TASK DETAILS = Begin with the line that contains "OK (415, 2059)" and transcribe each line after it, up to and including the last line of the listing below.
GIVEN DATA Block Start
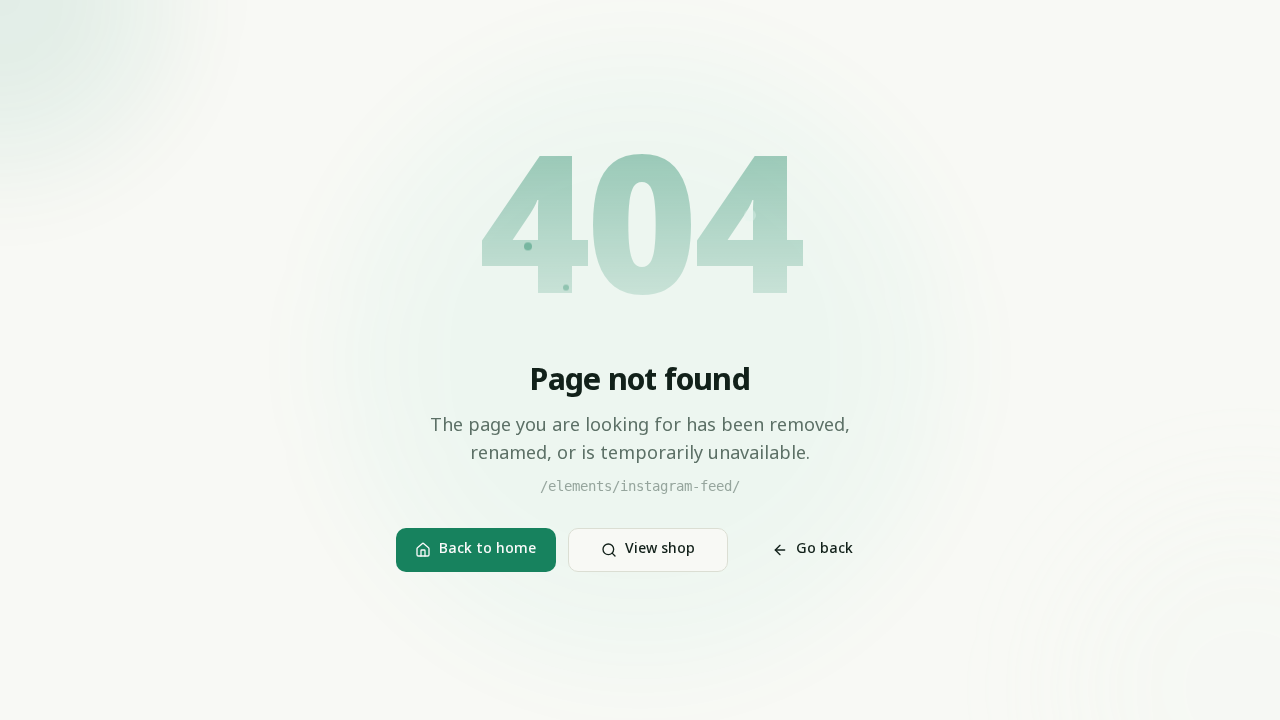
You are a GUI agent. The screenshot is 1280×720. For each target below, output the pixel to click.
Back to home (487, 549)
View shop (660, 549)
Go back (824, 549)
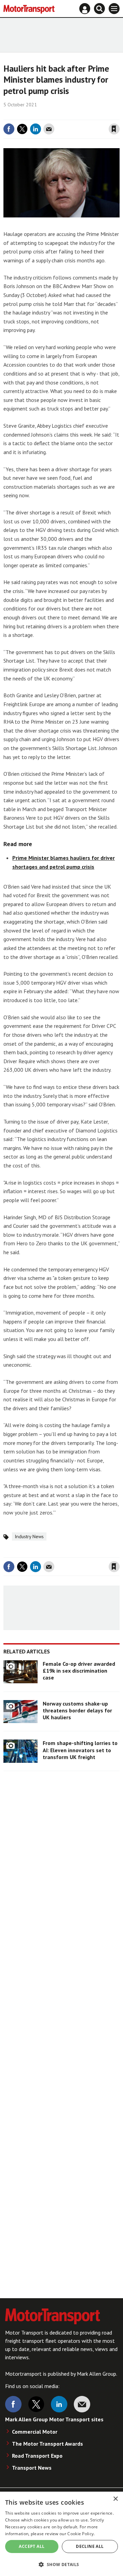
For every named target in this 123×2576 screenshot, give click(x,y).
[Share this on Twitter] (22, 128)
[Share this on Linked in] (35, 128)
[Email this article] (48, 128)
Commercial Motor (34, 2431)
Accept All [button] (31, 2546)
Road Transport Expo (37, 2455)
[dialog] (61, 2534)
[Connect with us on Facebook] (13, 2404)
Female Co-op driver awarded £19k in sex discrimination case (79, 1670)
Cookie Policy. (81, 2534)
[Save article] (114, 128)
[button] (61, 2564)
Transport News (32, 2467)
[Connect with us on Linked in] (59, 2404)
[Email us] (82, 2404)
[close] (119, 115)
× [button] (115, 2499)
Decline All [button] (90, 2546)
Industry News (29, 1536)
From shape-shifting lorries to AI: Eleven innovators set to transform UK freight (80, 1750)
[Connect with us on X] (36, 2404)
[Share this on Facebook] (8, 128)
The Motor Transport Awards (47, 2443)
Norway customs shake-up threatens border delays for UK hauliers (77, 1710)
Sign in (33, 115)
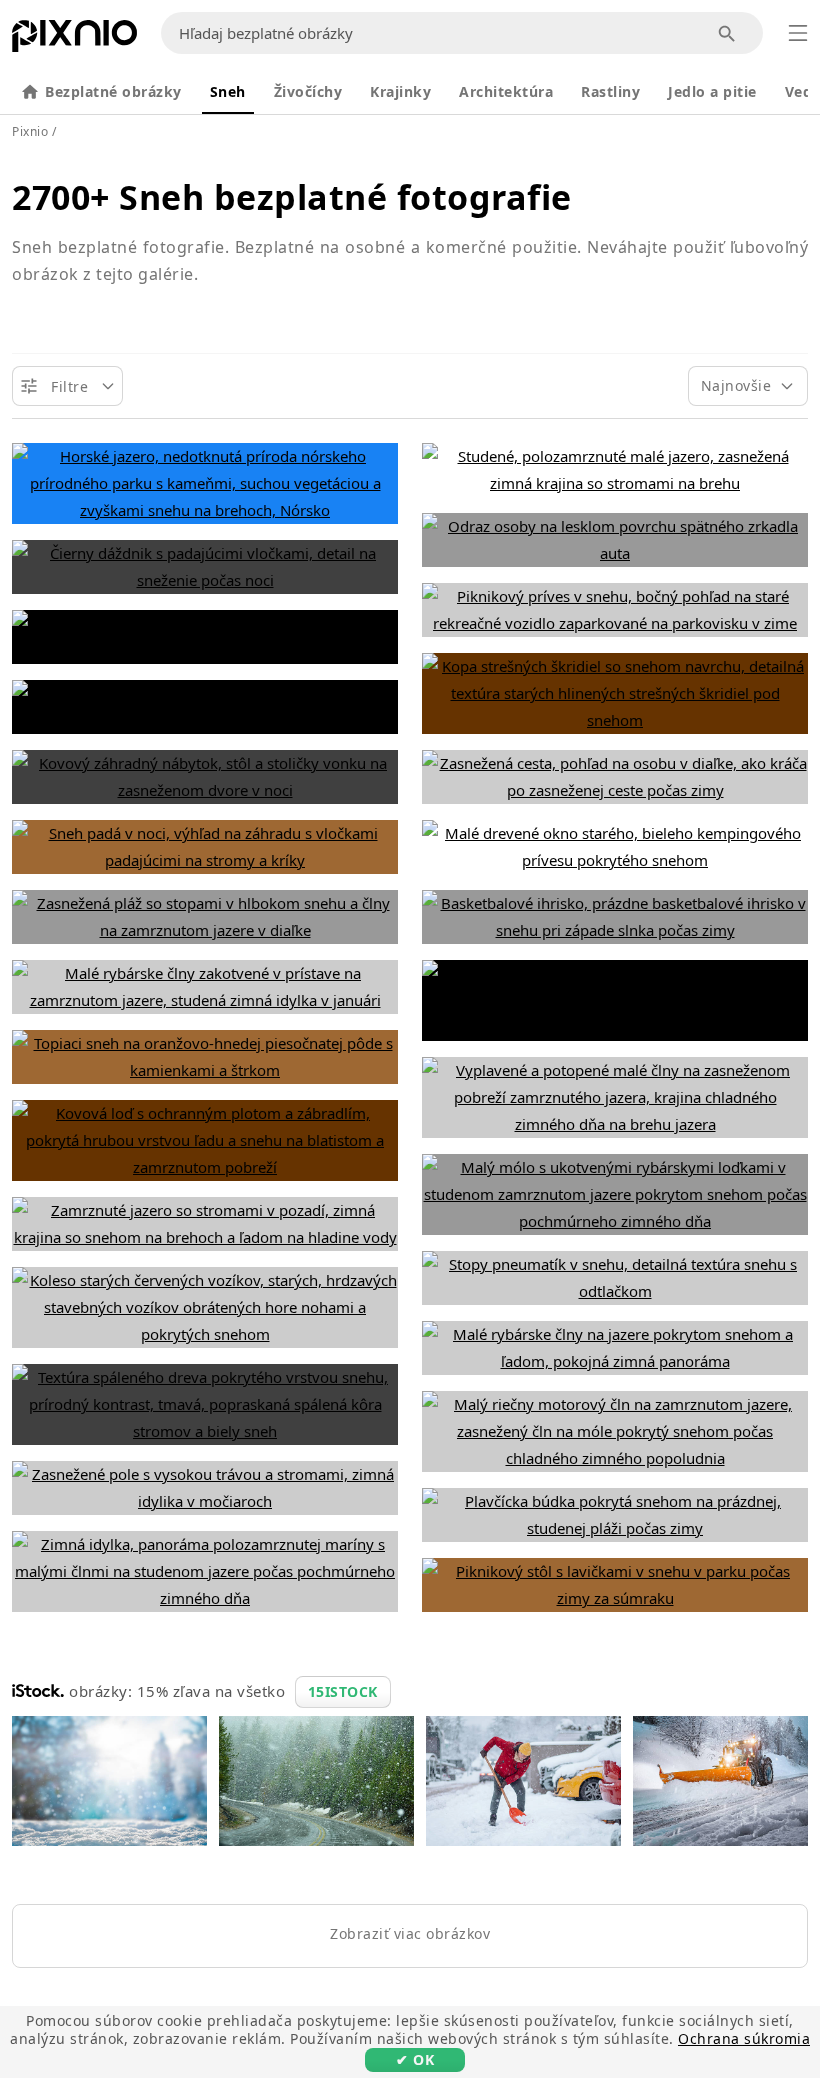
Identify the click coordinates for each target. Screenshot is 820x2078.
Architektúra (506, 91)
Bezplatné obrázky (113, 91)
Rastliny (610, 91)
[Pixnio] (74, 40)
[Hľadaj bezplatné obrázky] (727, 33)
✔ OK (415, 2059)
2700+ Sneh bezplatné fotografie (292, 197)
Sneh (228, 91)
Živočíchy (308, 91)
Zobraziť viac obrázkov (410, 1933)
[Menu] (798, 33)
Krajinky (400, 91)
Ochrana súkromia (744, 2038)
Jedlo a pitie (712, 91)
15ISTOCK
GIVEN DATA Block End
SOLUTION TO THIS TASK =
✔ OK (415, 2059)
2700+ Sneh bezplatné fotografie (292, 197)
Sneh (228, 91)
Živočíchy (308, 91)
Zobraziť viac obrázkov (410, 1933)
[Menu] (798, 33)
Krajinky (400, 91)
Ochrana súkromia (744, 2038)
Jedlo a pitie (712, 91)
15ISTOCK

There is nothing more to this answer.